Helping with these efforts, you can now find 22-year-old, Performing Puppeteer and Brownsville native, Bradley Freeman Jr.
Freeman recently revealed his role as Wesley Walker, a 5 year old Black Muppet who became a part of Sesame Workshop, the nonprofit behind Sesame Street, on March 23.
The roles of Wesley and his dad, Elijah Walker, performed by Chris Thomas Hayes, are intended to help facilitate conversations about race and racism between children and parents.
As a longtime fan of the series, Freeman said he is honored to become a part of the platform and its history through this role.
“I googled Sesame Street just a minute ago and I came out right on that front page, so it’s really crazy to be a part of Sesame Street in that way, and then to be a part of this initiative that means so, so, so much to me and so many families across America and across the world even,” said Freeman. “I’m so grateful to even be a part of it; it’s incredible.”
Videos of Freeman’s character have been released on the Sesame Workshop website.
One of the videos, explains skin color in classic Sesame Street fashion, straightforward and simple for kids to understand.
While for Freeman, landing a role of Sesame Street is a surreal accomplishment in itself, as a person of mixed race, the role adds another level of significance.

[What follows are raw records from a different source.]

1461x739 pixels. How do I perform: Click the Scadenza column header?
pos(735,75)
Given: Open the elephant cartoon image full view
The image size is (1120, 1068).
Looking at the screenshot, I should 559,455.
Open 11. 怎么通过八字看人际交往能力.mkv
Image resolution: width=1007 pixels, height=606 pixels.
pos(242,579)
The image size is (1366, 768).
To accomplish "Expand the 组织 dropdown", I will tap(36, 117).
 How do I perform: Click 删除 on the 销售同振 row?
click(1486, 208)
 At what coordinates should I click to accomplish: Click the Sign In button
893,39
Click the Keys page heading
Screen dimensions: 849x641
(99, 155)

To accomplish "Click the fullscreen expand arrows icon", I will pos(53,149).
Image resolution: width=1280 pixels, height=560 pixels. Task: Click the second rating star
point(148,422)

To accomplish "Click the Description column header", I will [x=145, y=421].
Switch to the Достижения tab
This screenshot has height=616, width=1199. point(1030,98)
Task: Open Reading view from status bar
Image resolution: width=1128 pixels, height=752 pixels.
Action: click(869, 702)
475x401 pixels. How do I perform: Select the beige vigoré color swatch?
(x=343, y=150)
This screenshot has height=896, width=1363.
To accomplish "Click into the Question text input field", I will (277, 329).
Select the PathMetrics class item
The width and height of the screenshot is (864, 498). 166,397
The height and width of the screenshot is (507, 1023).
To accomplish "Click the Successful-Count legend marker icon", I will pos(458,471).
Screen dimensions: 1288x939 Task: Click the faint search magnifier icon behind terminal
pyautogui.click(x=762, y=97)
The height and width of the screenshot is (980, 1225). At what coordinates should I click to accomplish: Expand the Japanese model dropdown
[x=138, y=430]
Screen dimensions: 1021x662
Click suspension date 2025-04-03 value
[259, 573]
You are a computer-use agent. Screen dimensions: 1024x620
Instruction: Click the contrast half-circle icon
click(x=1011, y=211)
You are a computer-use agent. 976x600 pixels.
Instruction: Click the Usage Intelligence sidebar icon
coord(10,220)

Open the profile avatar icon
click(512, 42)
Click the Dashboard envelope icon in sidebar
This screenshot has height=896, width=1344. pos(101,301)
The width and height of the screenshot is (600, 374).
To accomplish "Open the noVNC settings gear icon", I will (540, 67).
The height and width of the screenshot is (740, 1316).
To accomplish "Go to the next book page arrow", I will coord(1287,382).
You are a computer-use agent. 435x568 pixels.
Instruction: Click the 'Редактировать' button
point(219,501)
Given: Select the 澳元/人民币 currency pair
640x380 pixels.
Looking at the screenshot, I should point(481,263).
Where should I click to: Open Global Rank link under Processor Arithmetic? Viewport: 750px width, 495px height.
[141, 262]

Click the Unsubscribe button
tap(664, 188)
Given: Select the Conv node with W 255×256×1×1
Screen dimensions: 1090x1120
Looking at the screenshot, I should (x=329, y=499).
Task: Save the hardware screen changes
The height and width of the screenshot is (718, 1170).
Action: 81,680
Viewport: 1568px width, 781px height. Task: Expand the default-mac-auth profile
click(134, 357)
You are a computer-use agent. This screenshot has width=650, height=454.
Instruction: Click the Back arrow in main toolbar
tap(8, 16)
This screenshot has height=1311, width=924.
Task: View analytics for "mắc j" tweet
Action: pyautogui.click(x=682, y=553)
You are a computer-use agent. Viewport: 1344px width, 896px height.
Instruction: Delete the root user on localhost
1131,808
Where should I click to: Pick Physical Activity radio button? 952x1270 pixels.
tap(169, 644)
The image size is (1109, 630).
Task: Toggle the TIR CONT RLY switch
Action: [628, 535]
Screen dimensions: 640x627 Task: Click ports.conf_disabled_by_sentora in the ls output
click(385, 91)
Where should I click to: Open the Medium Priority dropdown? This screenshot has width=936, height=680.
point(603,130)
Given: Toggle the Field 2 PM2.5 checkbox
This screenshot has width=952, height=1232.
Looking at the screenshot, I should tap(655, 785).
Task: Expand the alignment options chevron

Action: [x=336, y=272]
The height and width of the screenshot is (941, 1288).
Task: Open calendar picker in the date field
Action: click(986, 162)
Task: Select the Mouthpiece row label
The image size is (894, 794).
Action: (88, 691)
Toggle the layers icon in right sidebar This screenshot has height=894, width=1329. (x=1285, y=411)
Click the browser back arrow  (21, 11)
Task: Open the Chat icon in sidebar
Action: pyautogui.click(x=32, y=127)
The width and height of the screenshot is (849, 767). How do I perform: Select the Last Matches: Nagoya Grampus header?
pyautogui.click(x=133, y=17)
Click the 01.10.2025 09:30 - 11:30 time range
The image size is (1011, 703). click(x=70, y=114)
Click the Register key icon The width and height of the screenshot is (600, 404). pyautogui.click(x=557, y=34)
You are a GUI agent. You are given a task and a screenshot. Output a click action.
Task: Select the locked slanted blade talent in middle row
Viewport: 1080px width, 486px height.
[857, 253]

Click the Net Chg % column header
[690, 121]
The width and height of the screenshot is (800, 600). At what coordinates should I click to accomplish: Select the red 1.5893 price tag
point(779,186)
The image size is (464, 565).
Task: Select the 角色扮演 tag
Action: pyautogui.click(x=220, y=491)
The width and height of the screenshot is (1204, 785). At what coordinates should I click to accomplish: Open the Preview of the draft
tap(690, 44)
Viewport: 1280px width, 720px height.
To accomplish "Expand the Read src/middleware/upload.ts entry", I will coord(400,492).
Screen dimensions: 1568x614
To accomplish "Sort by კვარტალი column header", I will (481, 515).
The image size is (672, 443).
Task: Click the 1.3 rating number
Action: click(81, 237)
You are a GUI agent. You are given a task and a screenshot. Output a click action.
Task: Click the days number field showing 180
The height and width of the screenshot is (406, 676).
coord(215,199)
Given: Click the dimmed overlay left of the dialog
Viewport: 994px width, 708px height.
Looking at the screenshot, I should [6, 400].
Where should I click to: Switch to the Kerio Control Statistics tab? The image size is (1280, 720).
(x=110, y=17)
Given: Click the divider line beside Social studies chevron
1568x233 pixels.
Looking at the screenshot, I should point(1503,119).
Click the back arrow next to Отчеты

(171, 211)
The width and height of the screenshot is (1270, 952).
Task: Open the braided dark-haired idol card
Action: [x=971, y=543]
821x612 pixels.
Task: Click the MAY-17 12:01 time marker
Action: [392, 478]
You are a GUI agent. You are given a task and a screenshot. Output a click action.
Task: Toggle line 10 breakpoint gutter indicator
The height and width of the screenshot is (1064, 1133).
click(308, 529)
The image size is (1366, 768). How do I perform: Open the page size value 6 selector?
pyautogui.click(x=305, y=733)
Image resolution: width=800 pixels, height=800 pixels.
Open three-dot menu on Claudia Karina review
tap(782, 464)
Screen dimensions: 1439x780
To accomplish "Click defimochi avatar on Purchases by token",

“I can feel it in my chest, the weight of what this is and what Wes is actually feeling because I am feeling the exact same thing, I’m also angry sad and confused, but by the end of the script Wes feels better because of the way that everything is explained,” said Freeman.
Freeman said he is learning alongside Wes on how to navigate these conversations.
Having grown up in a predominantly Hispanic community, Freeman said he was able to blend in with those around him, but after moving to San Antonio he was exposed to more diversity and came to see what it was like to be treated differently based on skin color.
“[Skin color] doesn’t make anyone more or less valuable and I think that’s really important for people to learn, especially, especially from a young, age and I’m so glad that Sesame is tackling this topic and can’t tell you how proud I am to be a part of it,” said Freeman.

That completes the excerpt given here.